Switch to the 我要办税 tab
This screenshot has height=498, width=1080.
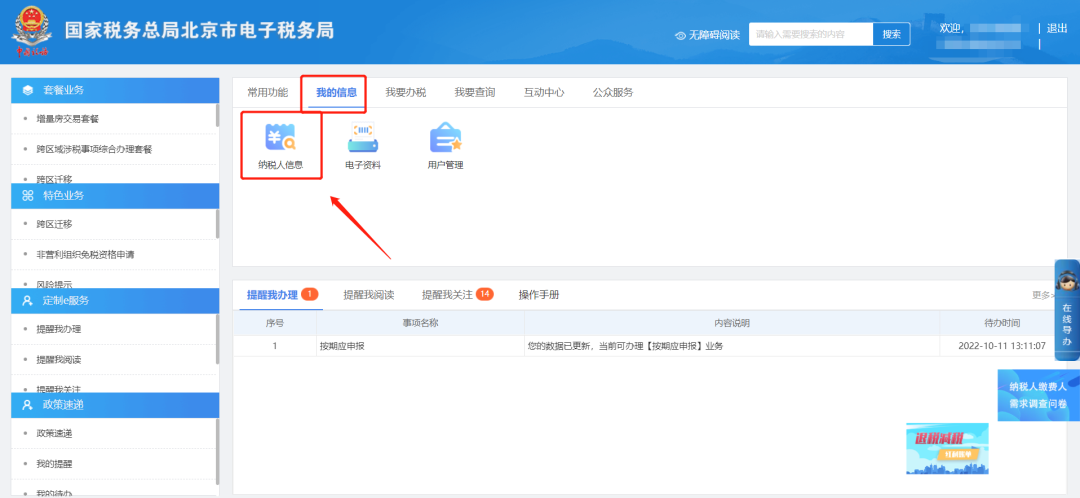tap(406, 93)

---

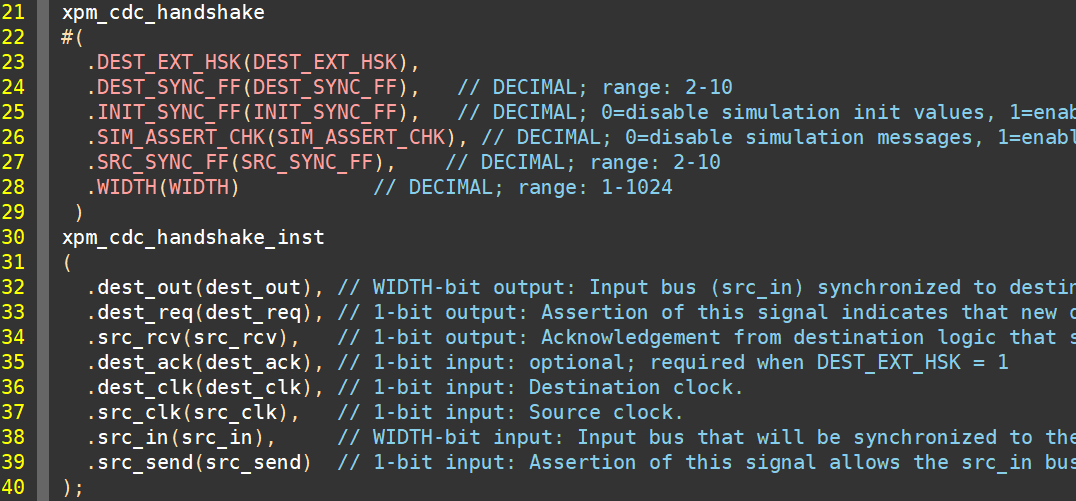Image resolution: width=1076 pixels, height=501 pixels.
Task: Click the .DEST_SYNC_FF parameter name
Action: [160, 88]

==

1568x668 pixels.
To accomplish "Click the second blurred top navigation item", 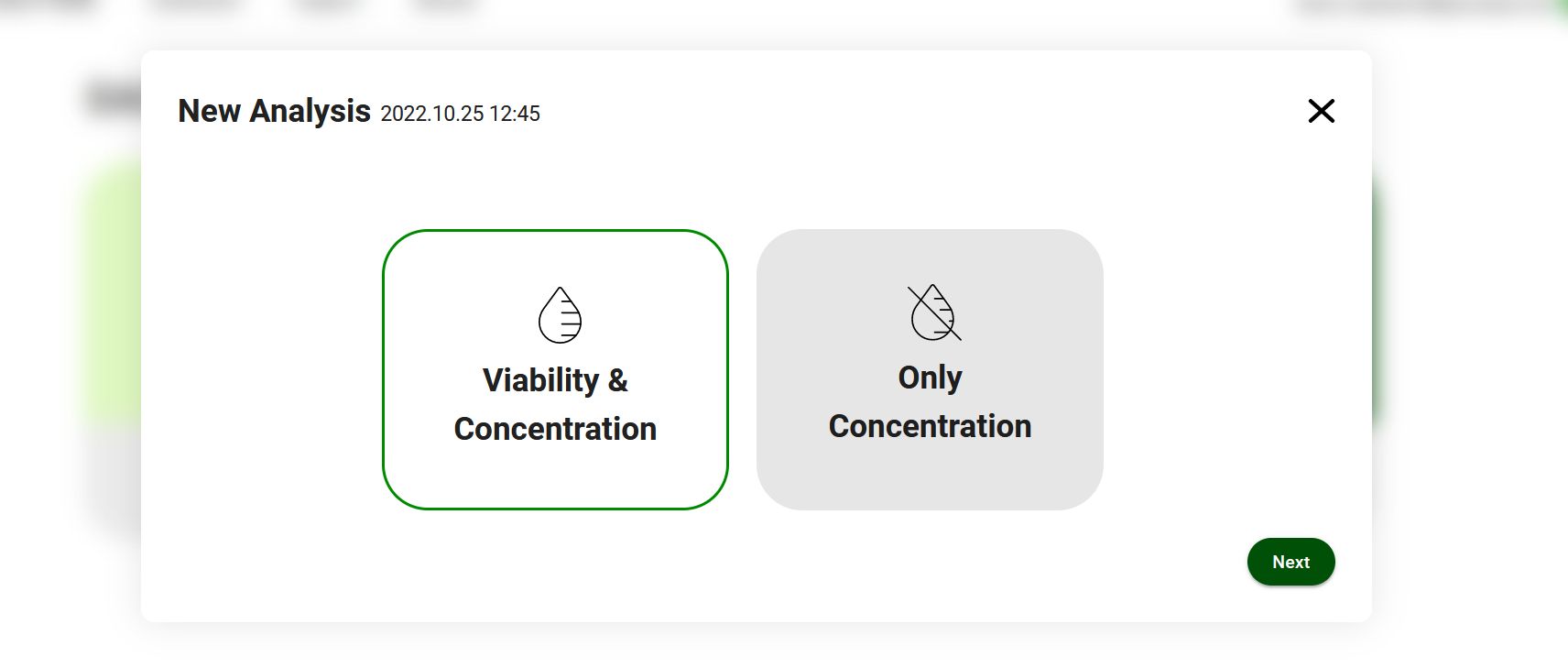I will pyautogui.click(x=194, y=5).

[TASK INSTRUCTIONS]:
Express the stretch above, from the line containing "Image resolution: width=1076" through the line containing "Action: [160, 88]", as a Markdown table with the columns Line and Text, numbering each line and skipping blank ones. Omit the pictures.

[REPLY TO THE EXERCISE]:
| Line | Text |
|---|---|
| 1 | Image resolution: width=1076 pixels, height=501 pixels. |
| 2 | Task: Click the .DEST_SYNC_FF parameter name |
| 3 | Action: [160, 88] |